Именно в эту прекрасную, богатую весну встретил я молодого французского писателя Рене Кревеля.
Он имел сходство с расхожим образом парижского homme de lettres[52], который так упорно удерживается в фантазии международного обывателя. Рене не был ни изворотливым, ни элегантным, ни «духовно богатым» в общепринятом смысле. Его взрывному шарму — да, это был, возможно, самый щедро наделенный обаянием человек, какого я когда-либо знал! — был свойствен элемент трагически-дикого, отчаянной непристойности, которая произрастала из самой его сути и выражалась во всех его возбужденных жестах, словах и взглядах. Что-то неописуемое было в его глазах — далеких, светящихся звездах, распахнутых как бы в неизбывном ужасе или в непрерывном восхищении. Подобные глаза едва ли еще встречаются в нашу несовершенную эпоху. Они не имели определенного цвета, но казались сотворенными из переменчивого света; чудовищное происходило в их взволнованной глубине: за взрывами потустороннего электричества следовали стремительные помрачения, как будто бы тени боли опустились со страдальческого чела на эти лучистые небесные светила.

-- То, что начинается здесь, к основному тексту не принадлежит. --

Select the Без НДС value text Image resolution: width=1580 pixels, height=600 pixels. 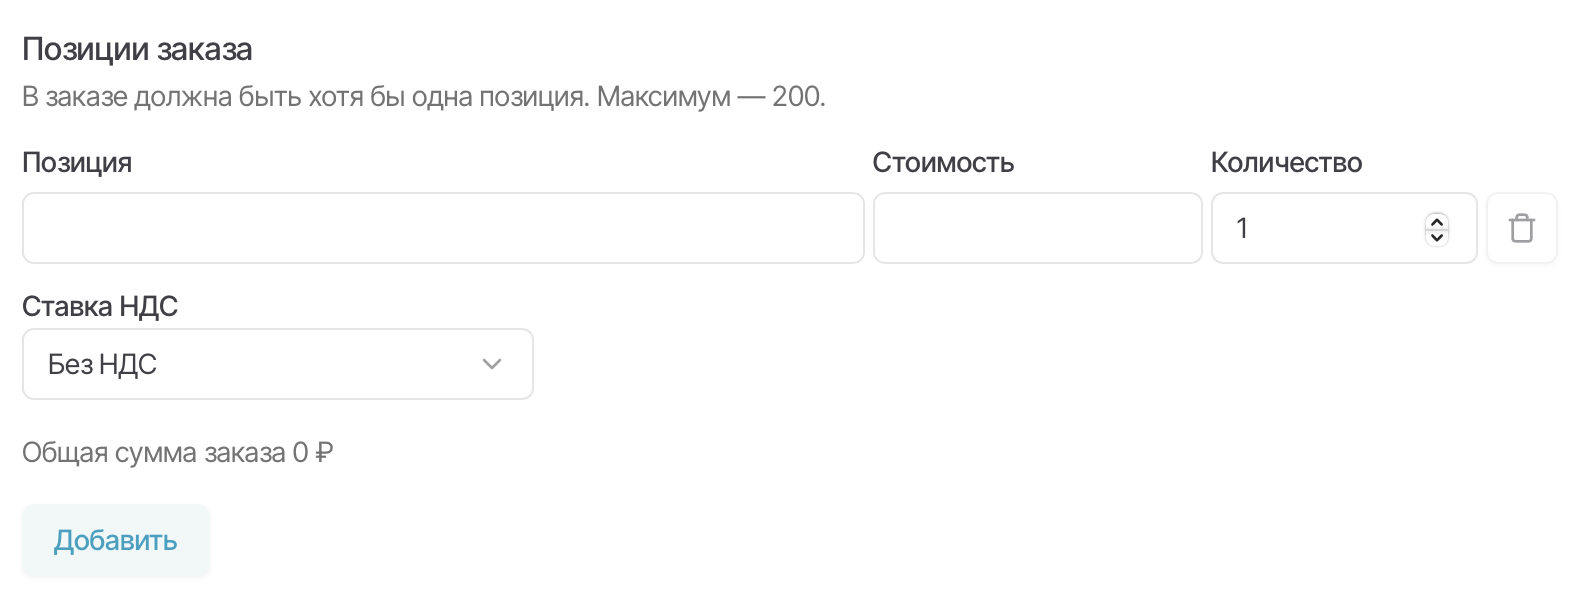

Он был приветлив и великодушен, однако мог быть агрессивным, даже жестоким. Его фанатичная цельность возмущалась всем низким и обыденным. Он ненавидел безжалостнейшим образом как раз то, что считал типичным для собственного класса — буржуазии Третьей республики, Ни один порок не казался ему столь непростительным, как жадность и самодовольная ограниченность, в которых он яростно упрекал среду, из которой вышел, родителей, учителей, родственников.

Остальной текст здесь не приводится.